Whole Slide Images (WSIs) are giga-pixel in scale and are typically partitioned into small instances in WSI classification pipelines for computational feasibility. However, obtaining extensive instance level annotations is costly, making few-shot weakly supervised WSI classification (FSWC) crucial for learning from limited slide-level labels. Recently, pre-trained vision-language models (VLMs) have been adopted in FSWC, yet they exhibit several limitations. Existing prompt tuning methods in FSWC substantially increase both the number of trainable parameters and inference overhead. Moreover, current methods discard instances with low alignment to text embeddings from VLMs, potentially leading to information loss. To address these challenges, we propose two key contributions. First, we introduce a new parameter efficient prompt tuning method by scaling and shifting features in text encoder, which significantly reduces the computational cost. Second, to leverage not only the pre-trained knowledge of VLMs, but also the inherent hierarchical structure of WSIs, we introduce a WSI representation learning approach with a soft hierarchical textual guidance strategy without utilizing hard instance filtering. Comprehensive evaluations on pathology datasets covering breast, lung, and ovarian cancer types demonstrate consistent improvements up-to 10.9%, 7.8%, and 13.8% respectively, over the state-of-the-art methods in FSWC. Our method reduces the number of trainable parameters by 18.1% on both breast and lung cancer datasets, and 5.8% on the ovarian cancer dataset, while also excelling at weakly-supervised tumor localization. Code at https://github.com/Jayanie/HIPSS.
Paper Structure (15 sections, 7 equations, 4 figures, 5 tables)

This paper contains 15 sections, 7 equations, 4 figures, 5 tables.

Figures (4)

  • Figure 1: Illustration of HIPSS framework. (a): Two text descriptions are generated considering the entire WSI and the regions in WSI. A set of task-specific parameters: $\gamma$ and $\beta$ are attached to a set of selected layers of the text encoder backbone, up-to a pre-defined depth. (b): WSI representation learning using two attention pooling mechanisms with textual guidance. Region encoder creates each region embedding considering the instances in the specific region. WSI encoder creates the WSI embedding by aggregating region embeddings. Attention weights are refined based on the cosine similarity between instance (or region) embeddings and the text embeddings. Contrastive learning based loss is calculated between image and text embeddings.
  • Figure 2: Variation of AUC values based on the number of tuned blocks $d_{s}$ in the text encoder with SSF. Mean AUC values are reported.

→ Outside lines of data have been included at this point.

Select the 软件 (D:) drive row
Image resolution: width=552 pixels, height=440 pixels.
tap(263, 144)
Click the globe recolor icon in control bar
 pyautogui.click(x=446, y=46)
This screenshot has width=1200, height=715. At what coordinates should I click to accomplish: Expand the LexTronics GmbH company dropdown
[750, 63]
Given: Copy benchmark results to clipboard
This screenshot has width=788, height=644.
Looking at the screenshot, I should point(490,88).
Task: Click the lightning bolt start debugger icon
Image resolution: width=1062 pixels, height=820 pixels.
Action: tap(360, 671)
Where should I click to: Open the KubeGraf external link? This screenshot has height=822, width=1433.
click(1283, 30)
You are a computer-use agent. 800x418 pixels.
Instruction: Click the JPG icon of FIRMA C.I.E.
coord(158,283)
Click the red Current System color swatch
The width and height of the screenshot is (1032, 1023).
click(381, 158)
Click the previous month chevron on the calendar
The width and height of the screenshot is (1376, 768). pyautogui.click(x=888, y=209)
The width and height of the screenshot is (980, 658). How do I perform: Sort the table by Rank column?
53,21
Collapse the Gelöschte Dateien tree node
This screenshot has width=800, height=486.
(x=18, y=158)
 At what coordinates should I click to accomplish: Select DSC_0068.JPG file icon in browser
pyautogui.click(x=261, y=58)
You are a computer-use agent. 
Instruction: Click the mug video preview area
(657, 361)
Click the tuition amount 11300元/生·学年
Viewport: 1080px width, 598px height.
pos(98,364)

The $d_{s}$ values with the highest AUC are denoted by red dots.
  • Figure 3: Variation of AUC values based on (a): the attention weights refinement factor ($\lambda$) and (b): threshold value ($\alpha$). We report the mean AUC averaged across three datasets. The $\lambda$ and $\alpha$ values with the highest AUC are denoted by red dots.
  • Figure 4: Attention map visualizations from HIPSS compared with ground truth annotation. (b): High attention regions predicted by the WSI Encoder. (c): High attention instances predicted by the region encoder. Attention maps are overlaid where red indicates instances of higher attention. Quantitative results in Table \ref{['tab:exp.segmentation']} further demonstrates the tumor localization capabilities of our method.